The Pinnacle Of Empire (Book 6) (18 page)

BOOK: The Pinnacle Of Empire (Book 6)
3.74Mb size Format: txt, pdf, ePub
ads

* * *

 

 

 

10:   Velstorbokkin Falls to Senoshesvas

 

The emissaries had raced back to inform Saxthor that King Nemenese had accepted the empire wasn’t behind the attacks. They brought his urgent request for imperial troops to drive back King Nindax. Saxthor delayed only long enough to see that Tottiana would recover from her ordeal and the baby had stabilized. Then, he left Engwaniria for the northern port of Tarquinia on the Tixosian Sea. There he took ship in a race to catch up to the imperial fleet. He’d sent it earlier from Malledar transporting imperial troops to relieve the siege of the Velstorbokkin capital. Belnik and Tittletot jostled on the imperial trireme’s deck beside the emperor.

After much difficulty, Xthilleon identified Saxthor’s trace.

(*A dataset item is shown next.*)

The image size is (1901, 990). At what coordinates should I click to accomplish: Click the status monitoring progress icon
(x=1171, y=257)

He followed the progress of the emperor’s three ship group in his basin of moon water. When out on the open sea, the sorcerer began an elaborate incantation creating a powerful atmospheric disturbance. As dark, billowing clouds formed swirling and spreading, Xthilleon concentrated the breathtaking power and drove it toward the ships.

“I told you to stay with the empress,” Saxthor said. “You two never listen to me.”

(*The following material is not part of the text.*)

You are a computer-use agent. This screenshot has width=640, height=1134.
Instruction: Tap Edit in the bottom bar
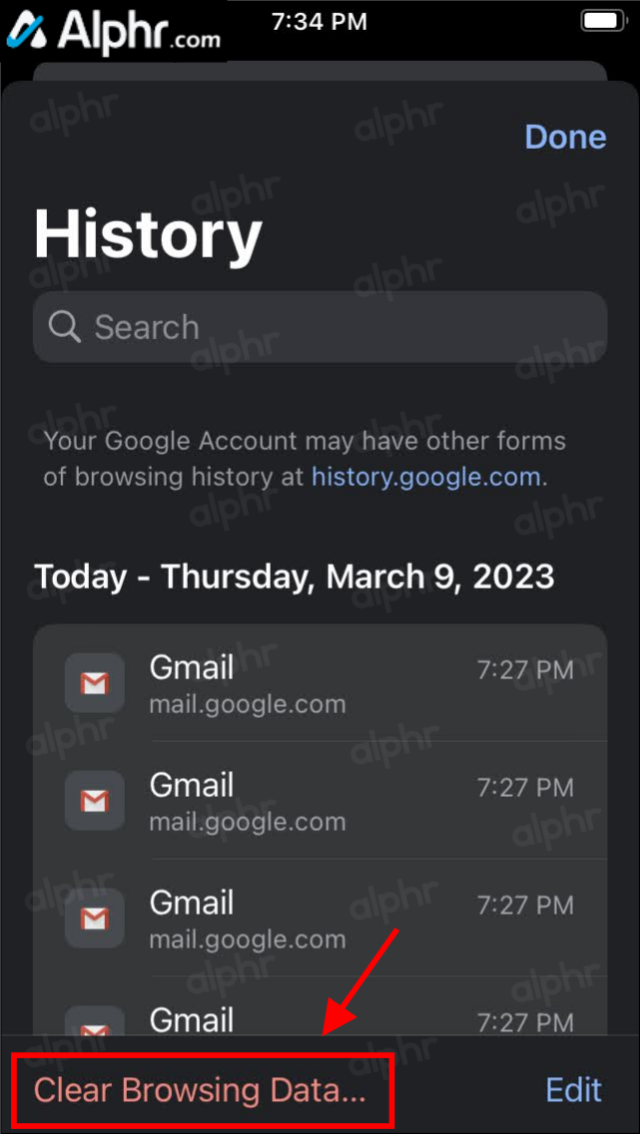pos(573,1089)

“I’d have stayed behind as Your Majesty insisted, but this big fellow was most impertinent and would not do as he was told,” Tittletot said, puffing up and turning to point at Belnik whose mouth fell open. “Of course, if he was coming, you couldn’t expect me to stay behind with the women and children. You should have him tortured, strung up on the wall, and flogged unmercifully for disobedience.” Tittletot appeared most serious but then, head nodding, grinned at Belnik whose eyebrows arched beneath glaring eyes. The intimidation failed to disturb Tittletot’s composure.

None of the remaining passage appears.